The evening before I went to Havana, I sat starboard in the back of a boat slapping over the waves on Biscayne Bay just offshore from Miami. The sun was setting on the Florida coast side of the bay over what now seemed like just a sliver of land, and the moon was rising on the other side as Key Biscayne slipped out of sight. The air was warm and fresh, and an American flag flapped in the wind behind me.
On my side of the boat were three 9/11 emergency workers, film producer Michael Moore and me. On the other side were an attorney from San Francisco, a college student from Michigan, a maintenance worker from Miami and a radio announcer from California. All of us were there because we had some sort of trauma within the American health care system. But for that moment we were all riders on a boat traveling in the bay and wondering what was ahead in Cuba.
Sitting with three people who had been at Ground Zero on 9/11/2001 was mind-altering. Each had a story of horror, and they had a bond with one another -- though they had not met before this trip. One of the men had what some called "the thousand mile stare." Etched in his face were sadness and an emptiness that hurt to watch. The other male 9/11 responder was big and tough and filled with bravado -- a New Yorker in every good sense of the term. The woman among them was six or seven weeks pregnant, suffering with her breathing difficulties and a determined, but tiny woman.
I imagined each of them facing what they faced on 9/11. I thought of myself horrified but safely distant in Colorado on that day while these brave people watched explosions and death and took into their bodies the physical, mental and emotional toxins that haunted them still -- and probably always would.
But on that boat in the bay we were all quiet. The wind blew through our hair as the daylight drifted away, and we were left with our imaginings. The sound of the boat's engine and the flap of the flag droned in the background. What brought us to this spot and this moment was pain. What was easing us into what was to come was an emulsion of nature and wonder and fear and hope. I wanted to tuck the image away somewhere safe in my soul. I wanted it etched there forever. What I did not know was how many moments like it would come in the days ahead.
For me, the past 20 years had been filled with fights about insurance coverage, humiliation about not being able to pay large deductibles and co-pays, and general strain on my marriage and my family that resulted from the financial pressure. Though we never, ever went without insurance, we had been bankrupted by the crushing medical costs not covered by insurance. Few people understood how we got into that financial boat, and we not only faced my husband's heart disease, my cancer and several major medical crises, but also the shame of failing financially. We felt so alone and lost.
I wrote a response to Michael Moore's call for "health care horror stories" back in early 2006, and here I was nearly a year later as part of this amazing group of fighters and heroes, traveling on this unknown journey together.
As the boat reached the dock at Bayside Marina in Miami, I knew I had to take one more chance to speak to Michael before he was off to work on plans for filming the next day.

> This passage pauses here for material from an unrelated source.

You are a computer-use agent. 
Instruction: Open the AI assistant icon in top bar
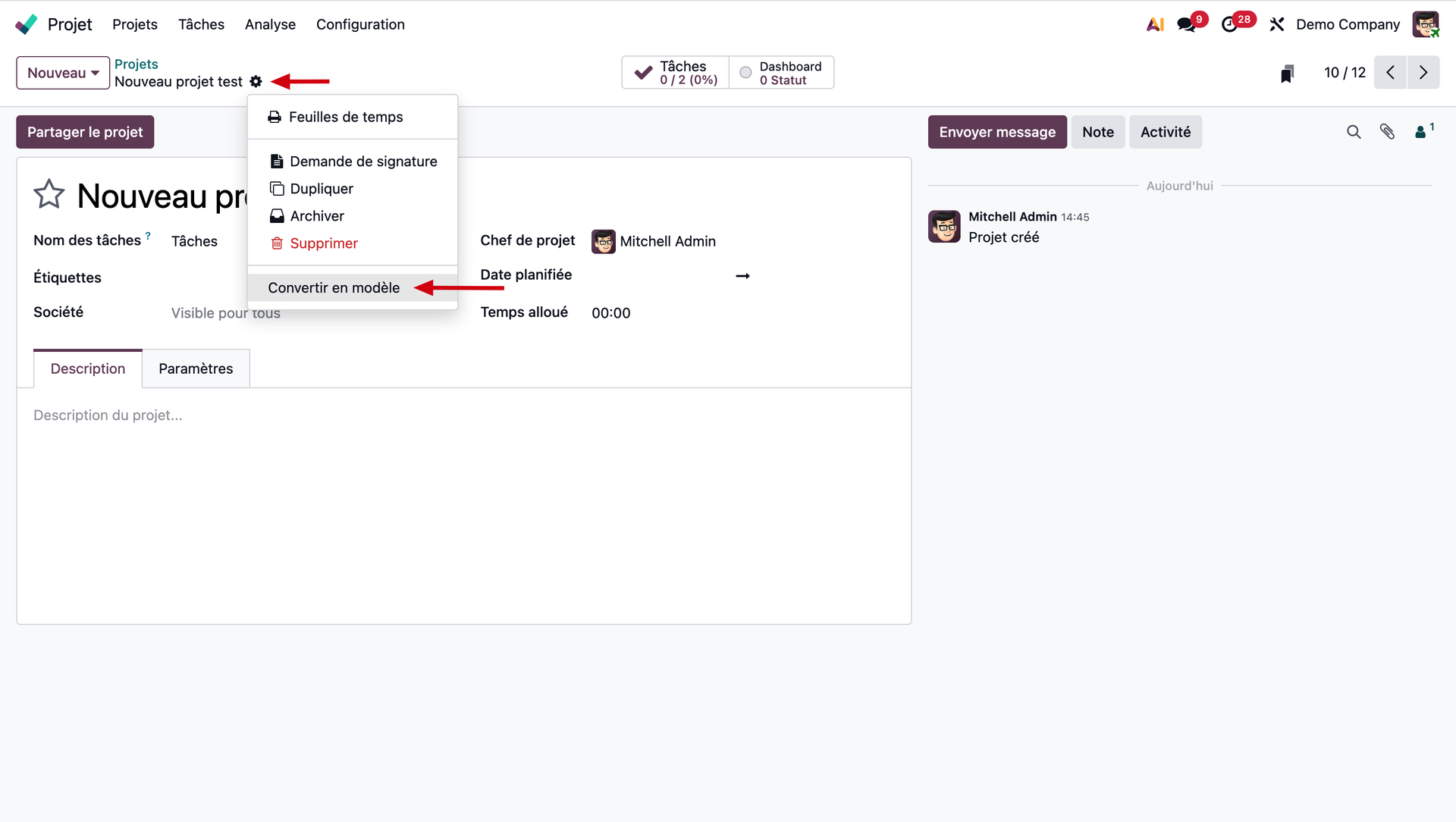click(x=1155, y=24)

I had botched my first greeting with him as I tried to express my admiration for the work he does. So, I wanted to try again, and I sat back down next to him after everyone else got off the boat.
I pulled one of my father's handkerchiefs from my shorts pocket. When my father died in 1995, I took several of his freshly washed and pressed handkerchiefs and stored them away. He was one of the most dapper men I ever knew, and he always had his hankie handy just in case a tear -- or a nose -- needed wiping. Whenever I knew a special moment was coming, I had tucked a couple of those cotton handkerchiefs in my pockets so I could try to be as graceful and brave as my father.

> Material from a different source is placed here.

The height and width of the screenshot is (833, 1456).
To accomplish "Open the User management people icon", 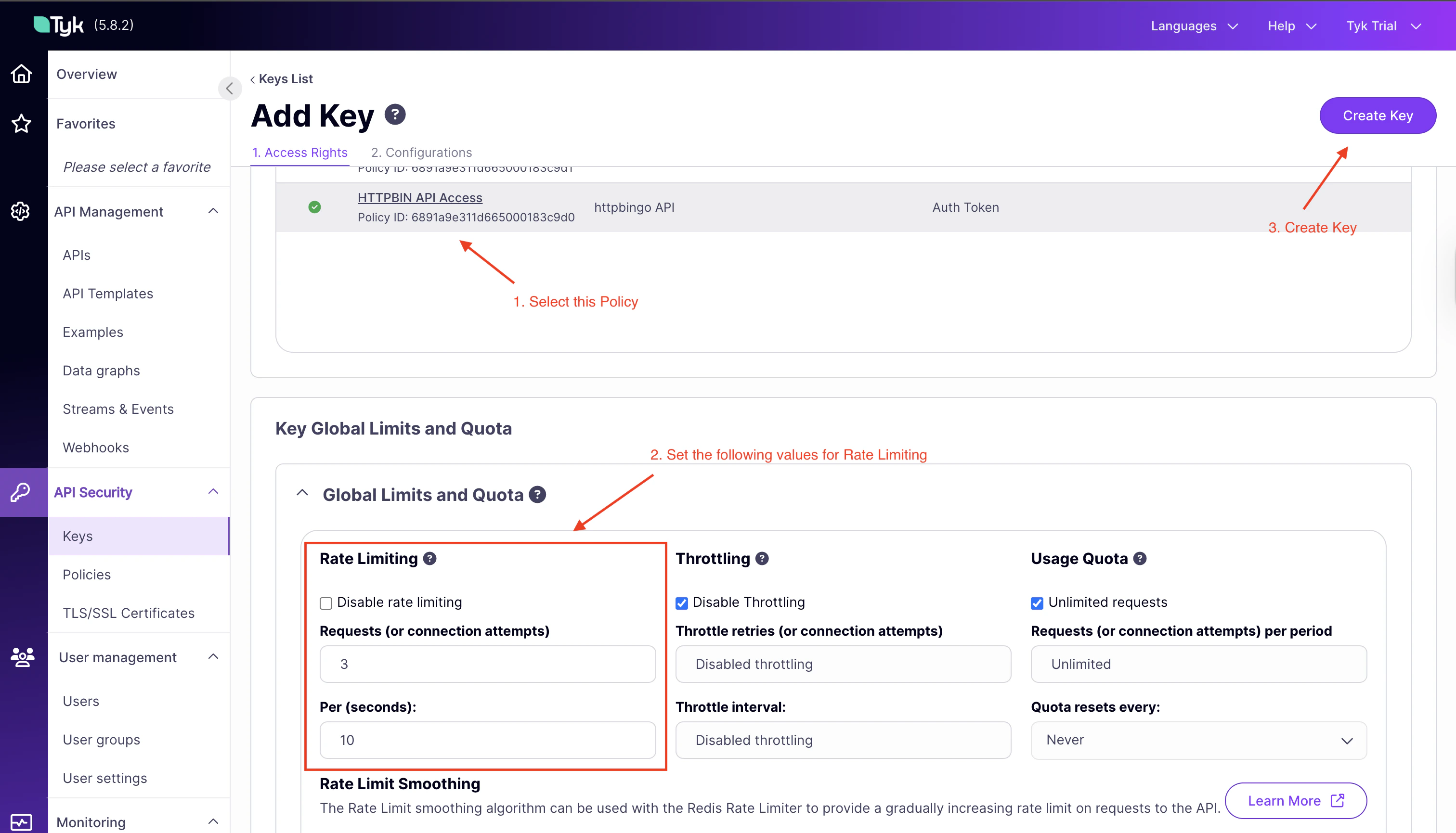I will tap(21, 657).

On this Miami evening, I asked Michael if I could say something to him. "Yes," he said patiently, though he looked tired as I am sure we did after a long day of filming. "This handkerchief was my dad's. And he was the bravest man I ever knew. He served in World War II, and he taught me to love my country. I want you to have this," I handed the cloth in Michael's direction.
"Oh, no. Are you sure?" he said with surprise. "Yes. My dad taught me that you don't change this nation by being a wimp, and you have to be brave enough to speak out. I want you to have this -- he would have wanted you to have this -- to wipe your brow, when you have worked so hard," I did not cry, and I was so glad the words came out coherently this time.
Michael took the handkerchief from me and said, " OK. Thank you so much." He wiped his forehead and put the cloth in his pocket. My message was delivered and I stepped off the boat confident that this trip was the right thing to be doing and that I was supposed to be on it. I watched as Michael spent another hour greeting people and having his picture snapped many times by people who had helped out on shore all day. He was patient and kind to each person. If it was any kind of act, I sure didn't detect it. Tired and in need of some water, we all waited for those moments to wrap up.
The evening breeze was sweet and brief before we loaded on vans for the drive back to the hotel.